Monday, 15 October 2012

Damned by Despair - review

Written by: Peeny (@AdamPeeny

Where's Peen been?
National Theatre (Olivier), London
Was Peen keen? 

Feel free to judge this production by its name. The empty feeling after a poor production that is arguably quite rare at the National Theatre has a truly remarkable presence in the Olivier these days, and we leave thinking two things: evil is still evil, and sugar still tastes like sugar.

Written in 1625 by Tirso de Molina (who, bless, could never have known how he would bore a multiple thousand strong audience just shy of 400 years down the line), we see an updated version by Frank McGuinness, which is a literal translation of its Spanish original.

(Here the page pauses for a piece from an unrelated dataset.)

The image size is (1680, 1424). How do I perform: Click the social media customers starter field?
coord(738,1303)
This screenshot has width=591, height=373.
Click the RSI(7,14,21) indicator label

It’s a tale of two sides; one that we should sympathise for, and one that we should be frightened of - but the former evokes very little emotion and the latter makes the prospect of laughing in the face of evil seem quite inviting. There is a hell of a lot of spiel about faith and religion in there somewhere too, but it’s ironic that the funniest moment is the delivery of the line “to get to the point”, by an exhausted performer. If you’re yet to see this production and would like to be further disappointed by the sad amount of predictability, look away now: the good guy falls from atop a mountain causing his death, and the bad guy is hoisted to the lighting rig (read ‘heaven’) of the Olivier in one of the least awe-inspiring moments of theatricality that I assume the National has ever played host to.

One thing that Bijan Sheibani fails to exude through direction is clarity – of when and where the hell we are. The entire piece is set on one of two backdrops: a mountain, or a pizzeria. On top of this, both designs by Giles Cadle are equally gloomy and fail to compliment the already struggling production in any recognisable way. Even more annoyingly, the movement between locations doesn’t marry with the difference in costumes (Moritz Junge) amongst characters and the language used throughout.

Ultimately, this is a poorly thought out production with a relatively weak text where the sporadic punch lines gain little more than a few sympathetic giggles.  But its main aim isn’t to make you laugh; it is to realise the fateful contradictions of the least intimidating Neapolitan rebel alive, Enrico, and the miserable Paolo that seeks him. It seems only fair to acknowledge that there were a couple of obvious faults within the performance on this night that should have been avoidable, but were difficult to roll with. On that count, the ensemble (specifically Bertie Carvel) should be praised. The performance also ran marginally over 2 hours (with an interval), but was stated to be 2 hours and 35 minutes long with a 20-minute interval – so an assumed recent hacking of some text may have proved an unattractive distraction.
            It’s admirable how the ensemble are wholly committed and a lot of the faults are production values as opposed to quality of performance – in fact, that’s actually quite good, albeit we see more chins than faces. We do leave begging the question ‘what the hell have I just seen?’ which is often a good thing – but sadly, not this time. 

This production runs until 17 December 2012.